En 1941, el Boletín Oficial de la Provincia publicó una orden del Ministerio de Trabajo en la que se incentivaba la contratación de aprendices por parte de los empresarios, estableciendo premios en metálico a los maestros de talleres y fábricas que tuvieran el mayor número de aprendices en sus plantillas.
Ese mismo año, en la Escuela de Artes y Oficios se pusieron en marcha los cursos de aprendizaje en los que los muchachos aprendían un oficio asistiendo a seis horas diarias de clase con un jornal de cinco pesetas al día.

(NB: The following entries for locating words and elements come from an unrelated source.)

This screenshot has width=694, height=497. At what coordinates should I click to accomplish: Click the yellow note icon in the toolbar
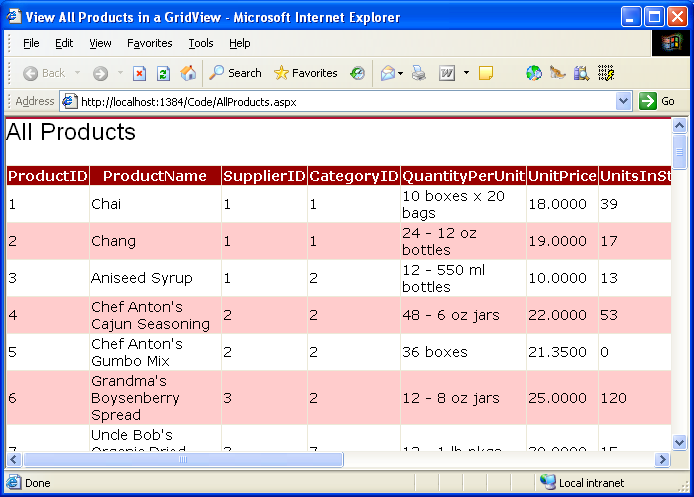(x=486, y=73)
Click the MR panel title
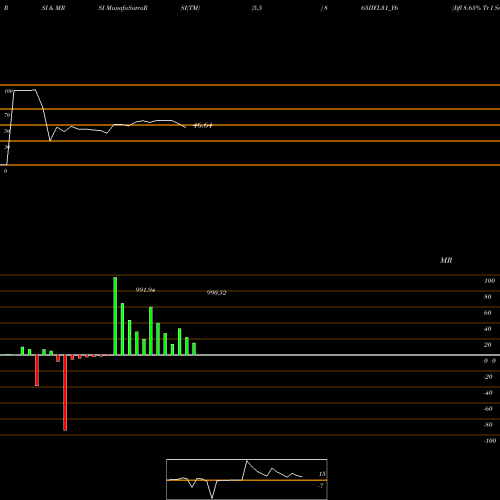Screen dimensions: 500x500 click(x=446, y=260)
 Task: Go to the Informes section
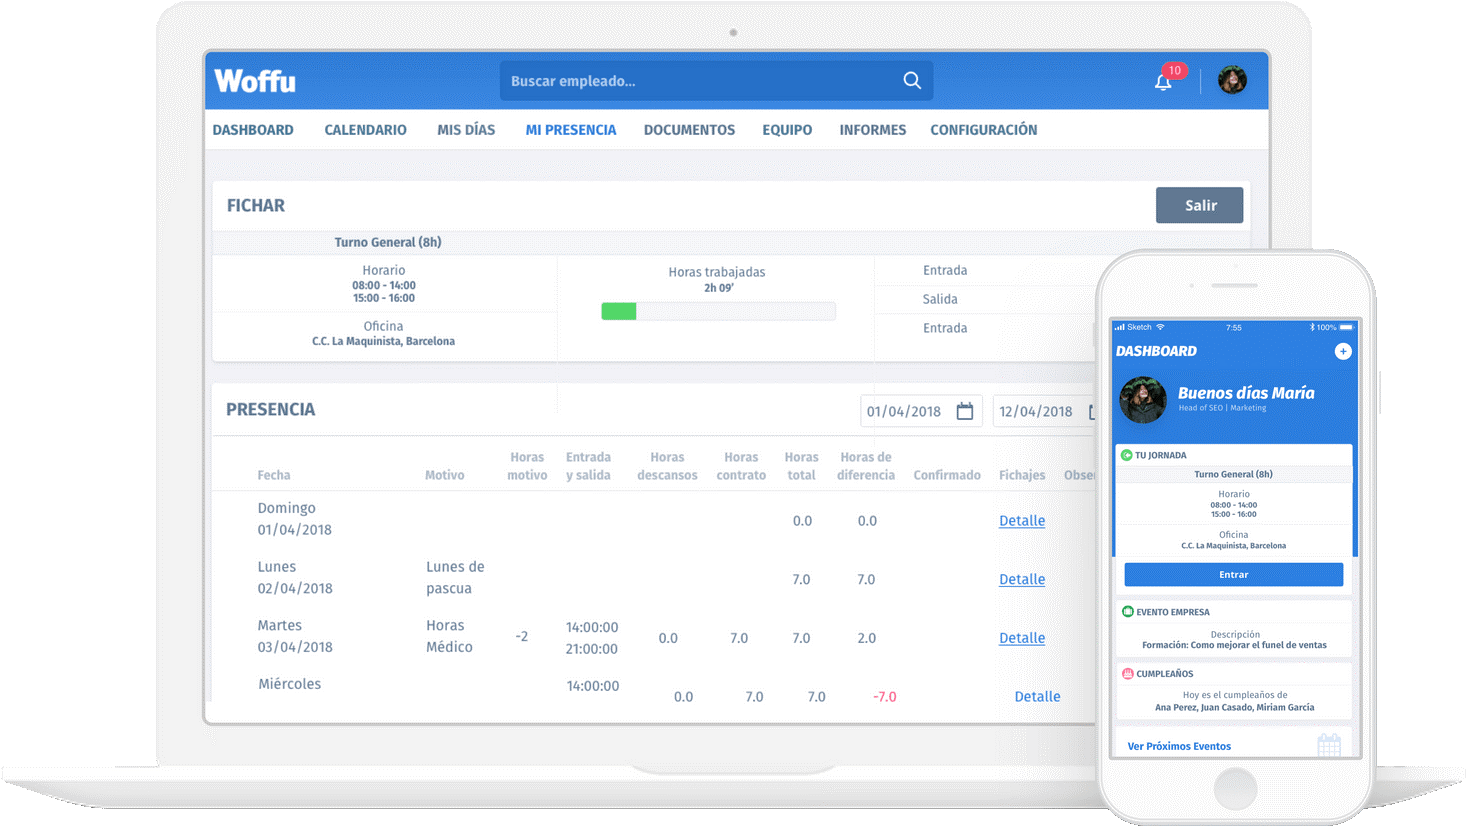(872, 130)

Había niños que tenían el privilegio de ingresar como aprendices en Oliveros o en Cabezuelo, que eran los talleres más prestigiosos de fundición que había en Almería, de donde salían los mejores soldadores y los fresadores más reconocidos, pero la mayoría acababan empleándose en las pequeñas factorías de barrio. Abundaban los talleres de carpintería y oficios relacionados con esta profesión. Fueron muy célebres el taller de Ángel Alcaraz en la calle Padre Santaella, el del maestro Moya en la Plaza de San Pedro, el de Rafael Cazorla en la calle Garcilaso, el de Juan Valdivia en el Barrio Alto, el de Leandro en la calle Gran Capitán, el del Moisés en la calle Campomanes, el del maestro Mañas en la calle de Floridablanca, el de la tapicería Marín en la calle Martínez Campo.

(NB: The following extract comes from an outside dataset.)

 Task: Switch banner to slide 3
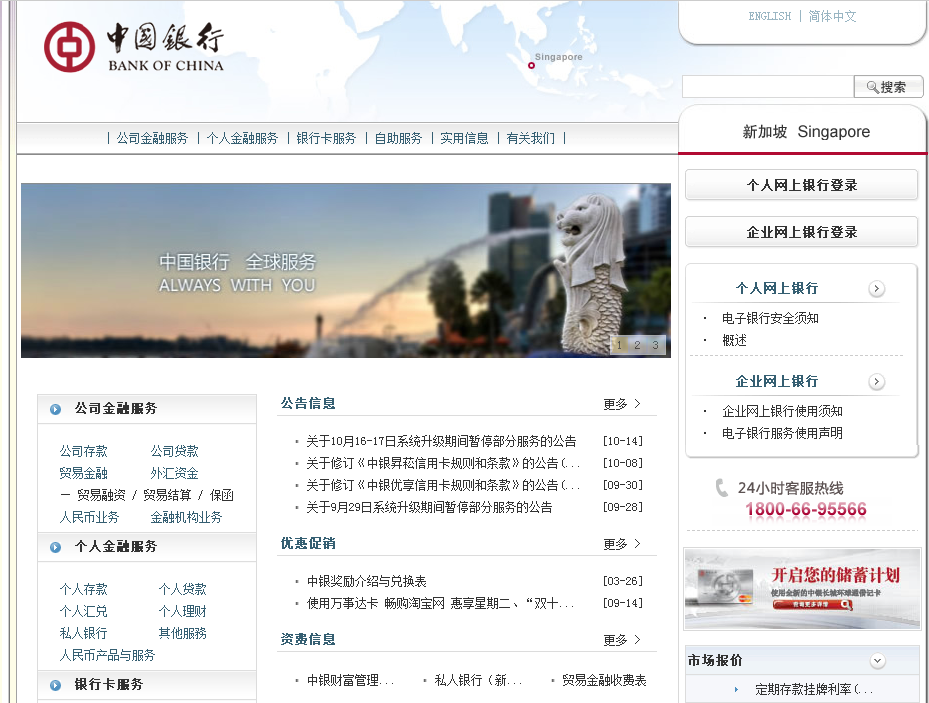coord(655,346)
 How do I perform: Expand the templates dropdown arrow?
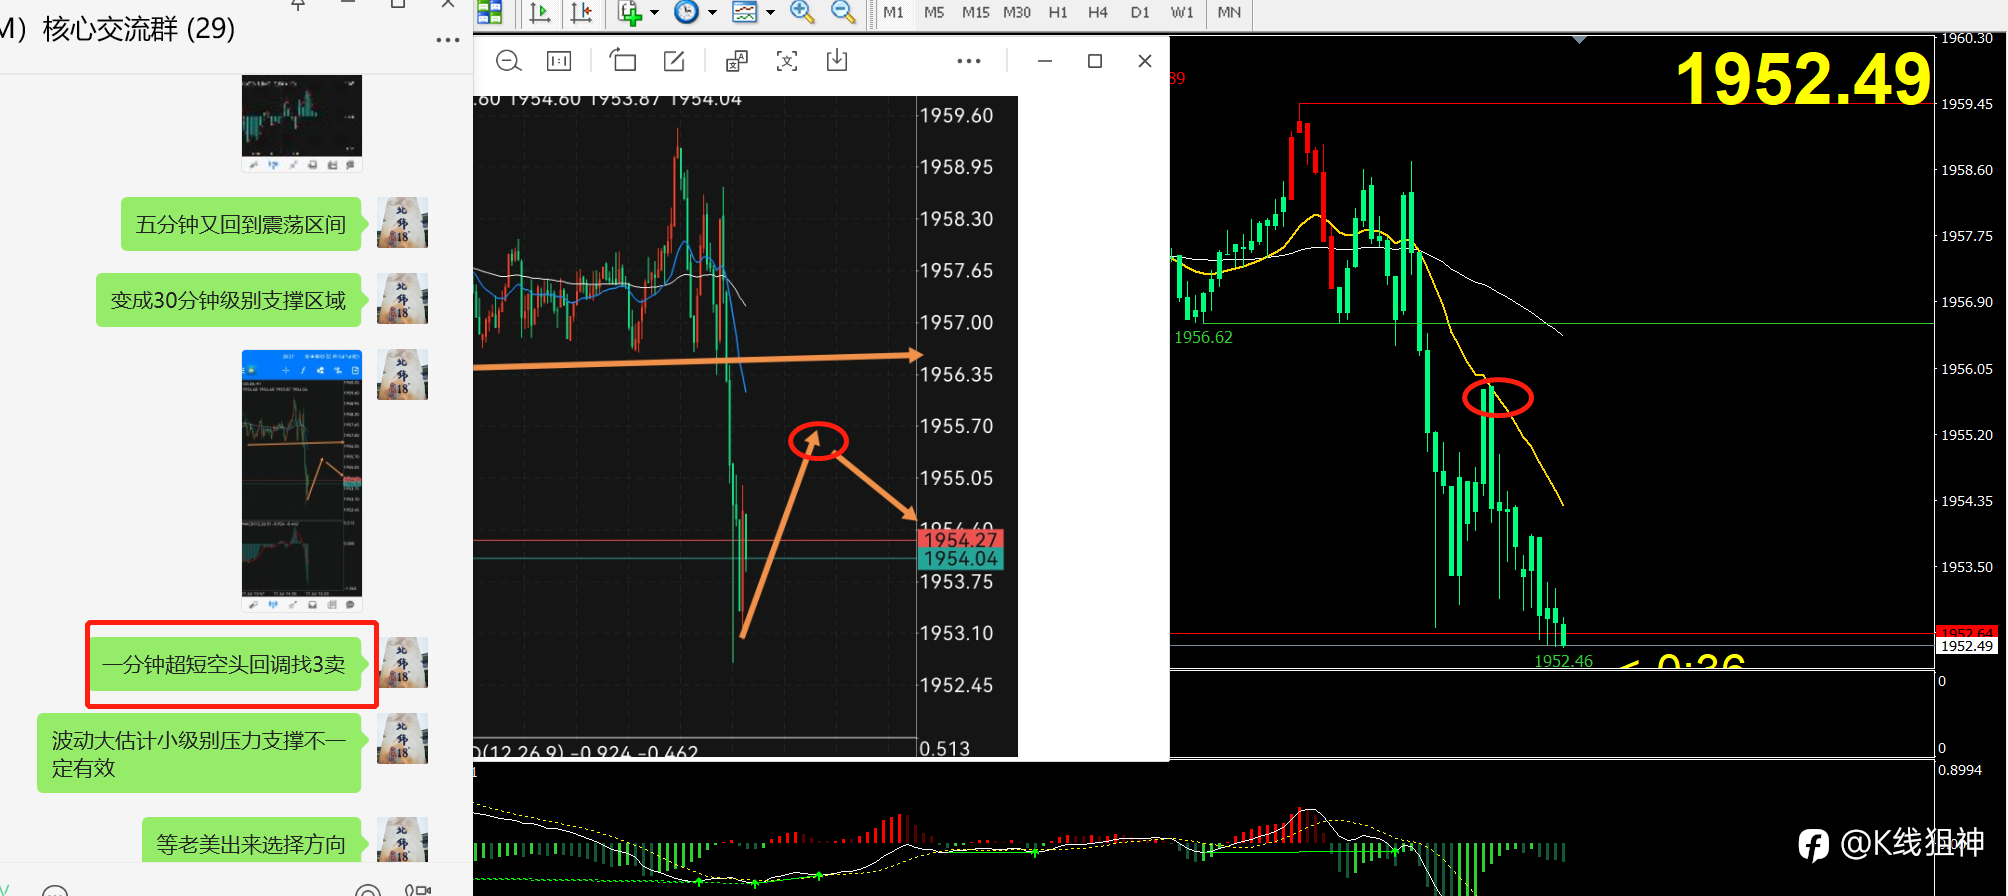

Los niños de la Plaza de Pavía y de la Almedina tenían como referencia el taller del maestro Antonio Martín Zarapuz, situado en la calle Espejo. Era una auténtica escuela de barnizadores donde entraban los aprendices con once años y podían estar un año trabajando sin cobrar una sola peseta. Al cabo de los meses, a los que demostraban estar capacitados para continuar, se les asignaba un sueldo que no pasaba de las doce pesetas mensuales. De vez en cuando, aparecían por los talleres los inspectores de trabajo para comprobar si los obreros estaban dados de alta y si las condiciones profesionales de los aprendices eran las estipuladas.
Muchos empezaban a dar sus primeros pasos en el mundo laboral en una confitería. Entraban en el obrador siendo niños y allí, observando como trabajaban los mayores, iban aprendiendo todos los secretos del oficio. Confiterías como La Flor y Nata o la Dulce Alianza, fueron auténticas escuelas, santuarios del aprendizaje. Los niños solían pegarse más al obrador, mientras que las niñas tenían más salida en los mostradores de cara al público.